The patent extracts the core sleep assistance function from complex mechanical bed systems and implements it through a simplified wearable device combined with a mobile application. By removing unnecessary mechanical components (motors, complex actuators) and retaining only the essential physiological monitoring and sound therapy functions, the system achieves comparable sleep assistance effectiveness with dramatically reduced device complexity and cost.

Inventive Principle:
Principle #2Taking out (Extraction)

Solution Approach 2:

The system replaces mechanical bed driving devices with electronic and acoustic solutions. Instead of using motors to adjust bed positions or apply pressure, the system uses wearable sensors to monitor physiological signals and delivers therapy through sound waves generated by a mobile device or simple speaker, eliminating complex mechanical subsystems while maintaining adaptability to user needs.

Inventive Principle:
Principle #28Mechanics substitution (Replace mechanical system)

3Quantity of substance

If conventional sleep technology merely monitors physiological changes, then data collection is achieved, but the effect of serviced content is poor and users cannot be assisted in sleeping sound

Engineering Contradiction:
Improvesleep data collection volumeVSAvoidsleep assistance effectiveness
Core Design Contradiction:
Quantity of substanceVSReliability

Solution Approach 1:

The system performs preliminary classification of sleep stages using machine learning models trained on physiological signal patterns before delivering therapy. By pre-processing and analyzing physiological data to identify specific sleep stages (light sleep, deep sleep, REM), the system can proactively select and apply appropriate sound therapy interventions, transforming raw data collection into reliable, actionable sleep assistance.

Inventive Principle:
Principle #10Preliminary action

Solution Approach 2:

The system dynamically changes therapy parameters (sound frequency, intensity, type) based on detected sleep stage parameters.

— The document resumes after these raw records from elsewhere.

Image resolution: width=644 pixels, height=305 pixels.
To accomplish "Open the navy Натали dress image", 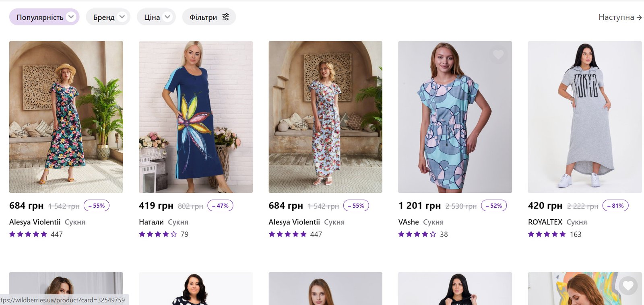I will click(x=196, y=117).
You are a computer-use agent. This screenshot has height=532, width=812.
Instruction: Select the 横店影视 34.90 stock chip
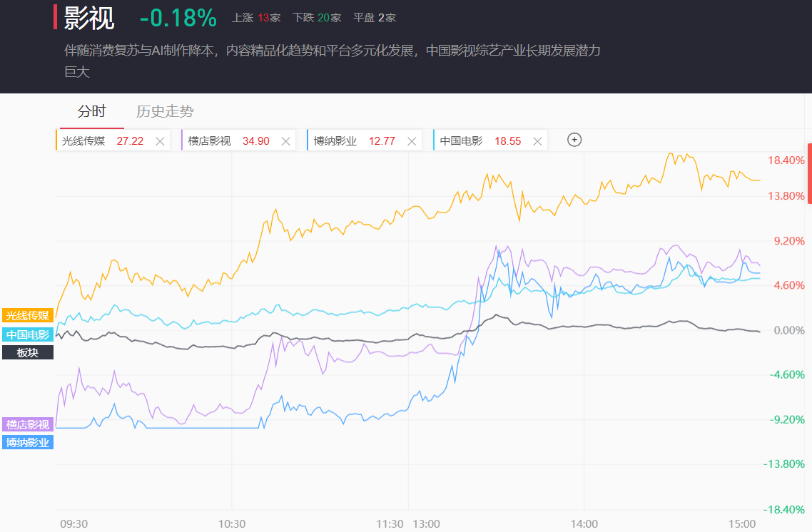coord(228,141)
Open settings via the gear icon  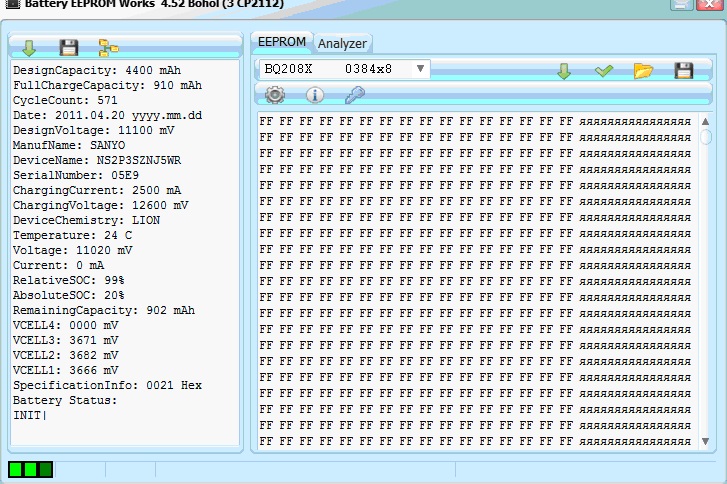275,95
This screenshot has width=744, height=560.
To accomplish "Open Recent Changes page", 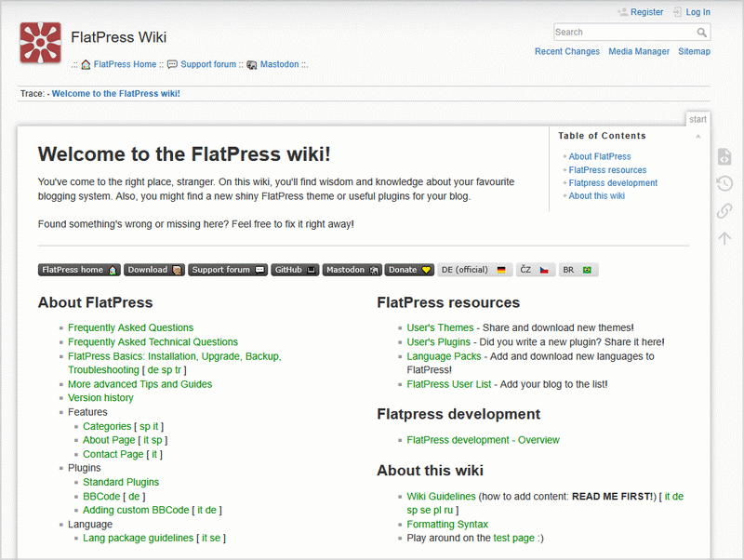I will [x=567, y=52].
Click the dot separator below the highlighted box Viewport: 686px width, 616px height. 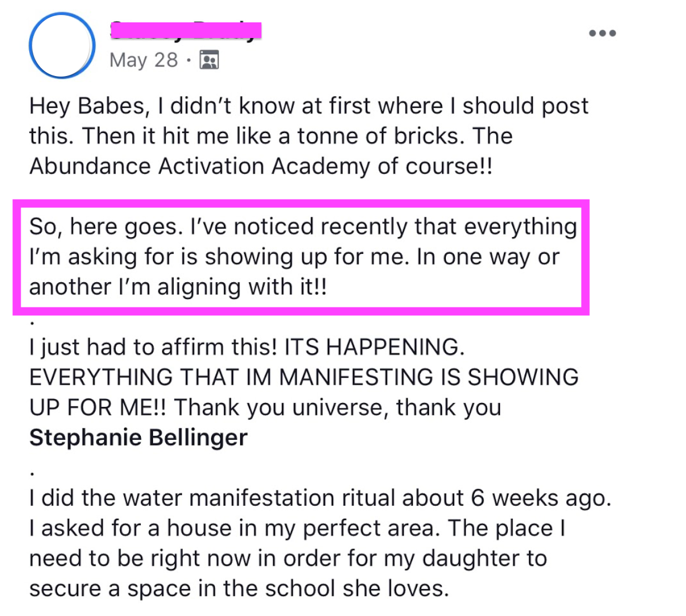pos(32,323)
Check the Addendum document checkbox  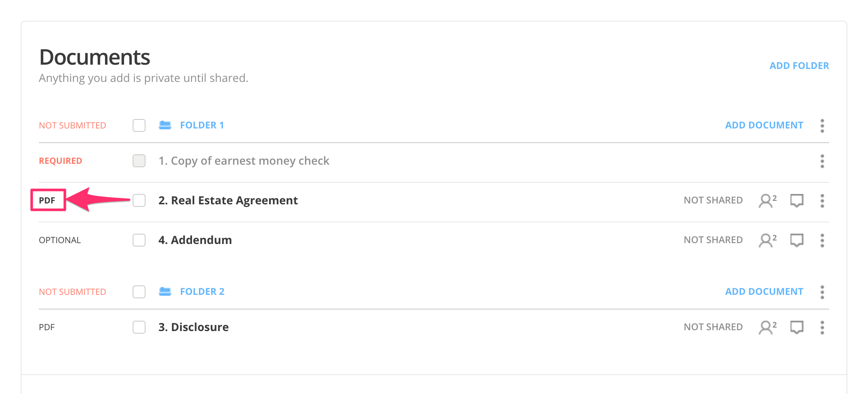[x=139, y=240]
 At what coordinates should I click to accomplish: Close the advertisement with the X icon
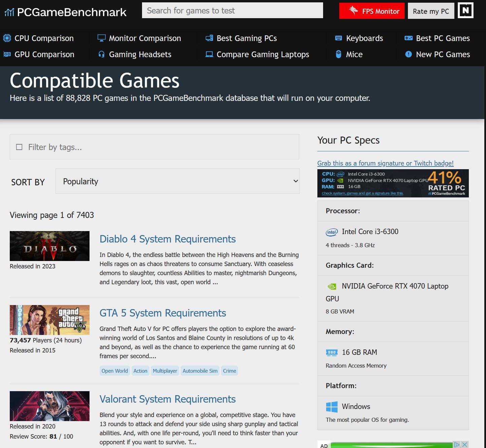pyautogui.click(x=464, y=444)
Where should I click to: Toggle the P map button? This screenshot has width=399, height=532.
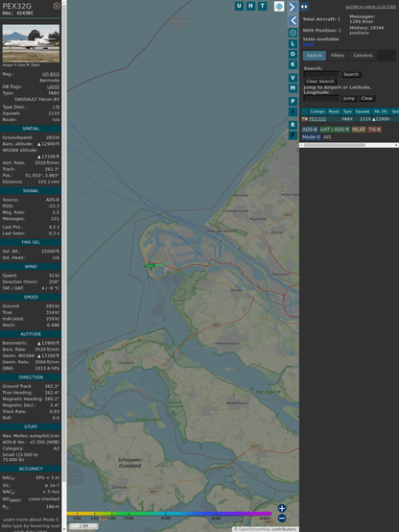[293, 102]
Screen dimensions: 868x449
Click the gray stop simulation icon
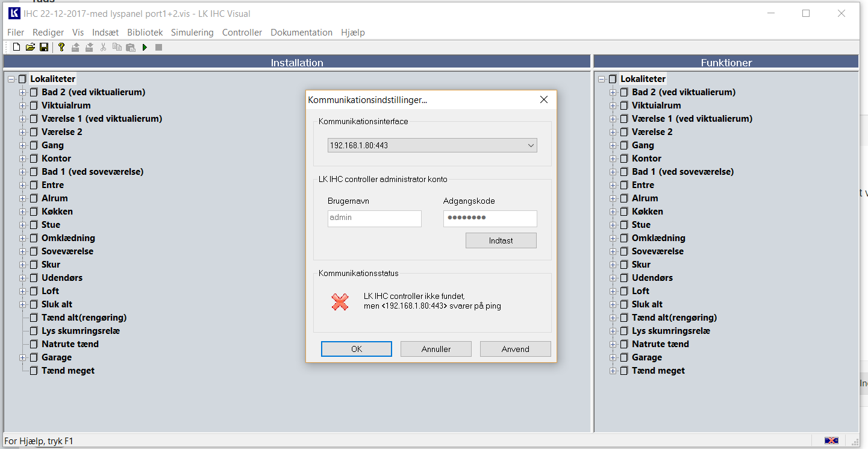click(158, 47)
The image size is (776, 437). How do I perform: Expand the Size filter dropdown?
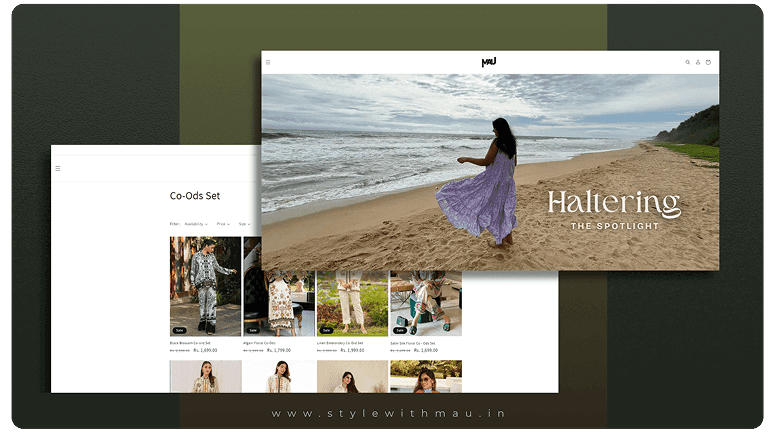[x=243, y=224]
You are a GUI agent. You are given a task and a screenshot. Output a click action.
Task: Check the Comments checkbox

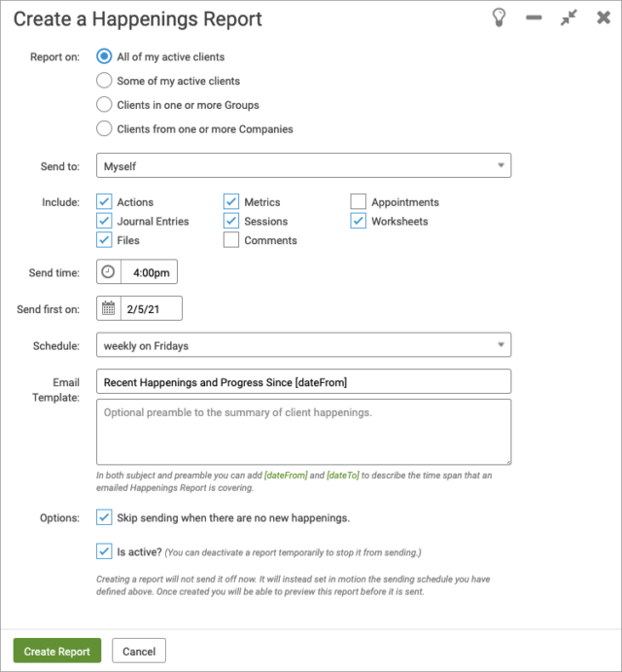tap(231, 240)
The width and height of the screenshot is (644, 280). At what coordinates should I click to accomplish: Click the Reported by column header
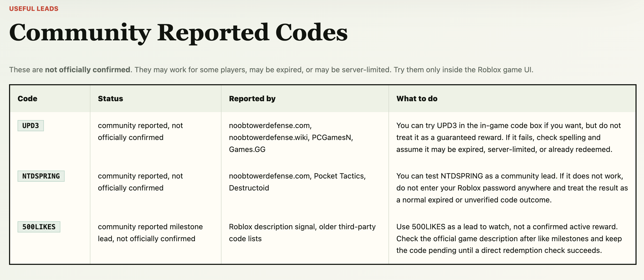coord(252,99)
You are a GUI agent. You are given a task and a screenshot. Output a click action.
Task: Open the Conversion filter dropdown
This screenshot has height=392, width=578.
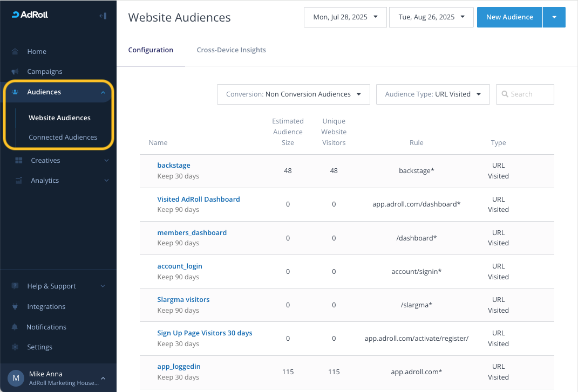click(293, 94)
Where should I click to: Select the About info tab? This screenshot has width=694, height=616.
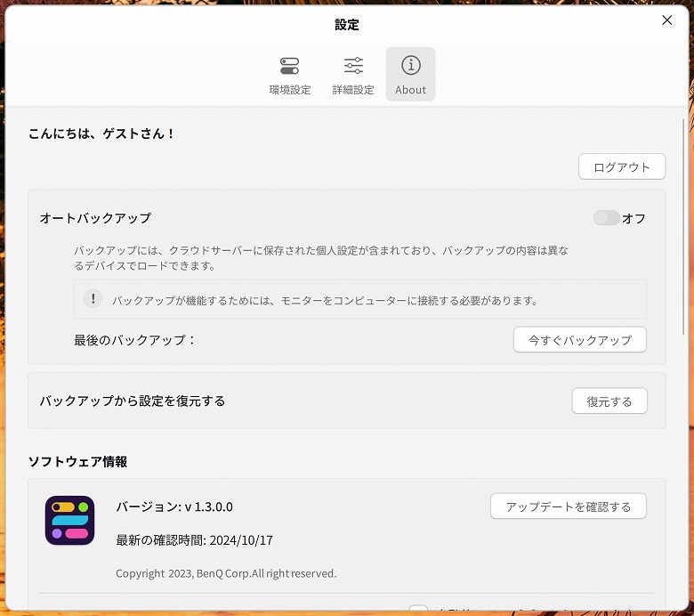tap(410, 74)
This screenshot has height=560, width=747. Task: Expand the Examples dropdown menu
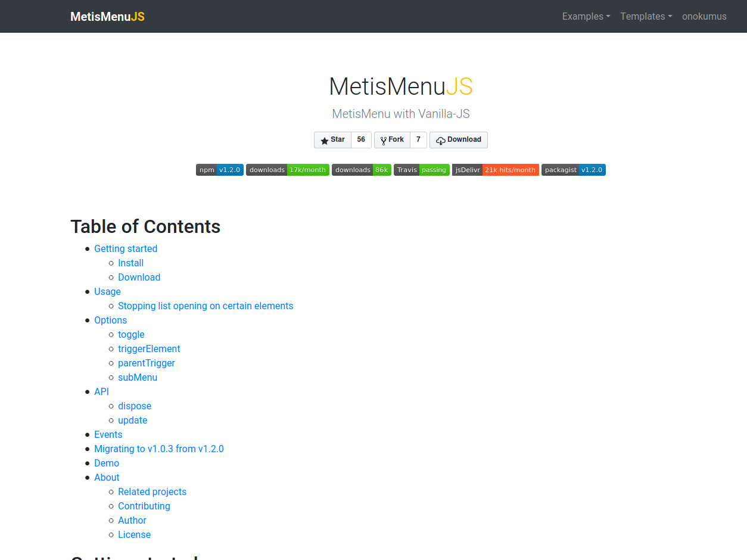pyautogui.click(x=586, y=17)
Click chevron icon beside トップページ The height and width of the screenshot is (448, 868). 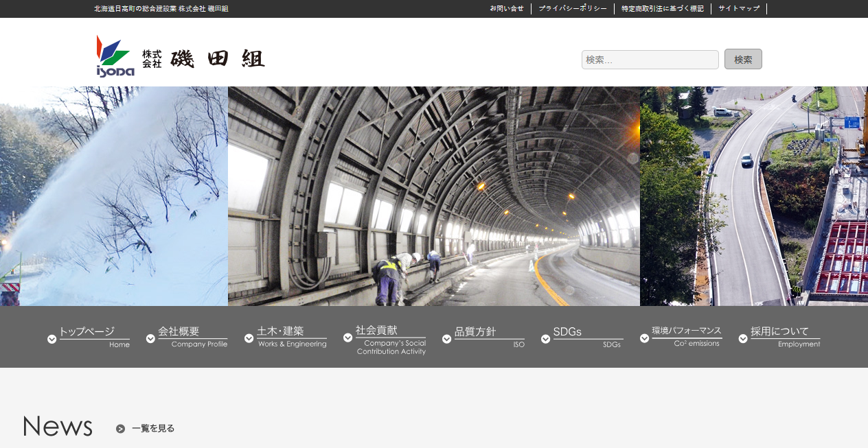click(x=52, y=338)

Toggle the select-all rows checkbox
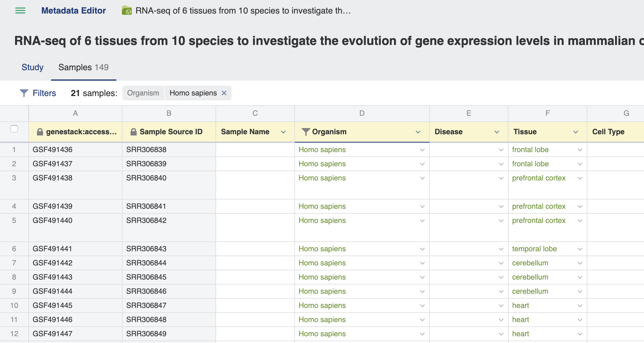[x=14, y=129]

By continuously monitoring physiological signals and adjusting acoustic intervention parameters in real-time according to the user's sleep state, the system transforms static data collection into adaptive, reliable sleep assistance that responds to physiological changes.

Inventive Principle:
Principle #35Parameter changes

Data Source

PatentUS20230233794A1Deep learning-based sleep assistance system through optimization of ultradian rhythm
Publication Date: 2023.07.27 ROH SEUNG WAN
  • US20230233794A1 patent drawing
  • US20230233794A1 patent drawing
  • US20230233794A1 patent drawing

AI summary

Disclosed herein are a sound sleep assistance apparatus, a sound sleep assistance method, and a sound sleep assistance system. According to an embodiment, there is provided a sound sleep assistance apparatus for assisting the sound sleep of a user by communicating with a sleep pad, the sound sleep assistance apparatus including: a communication interface configured to communicate with the sleep pad that acquires the physiological index information of the user while the user lies down; and a controller configured to determine the sleep stage of the user based on the physiological index information, and to provide a sound source corresponding to the determined sleep stage.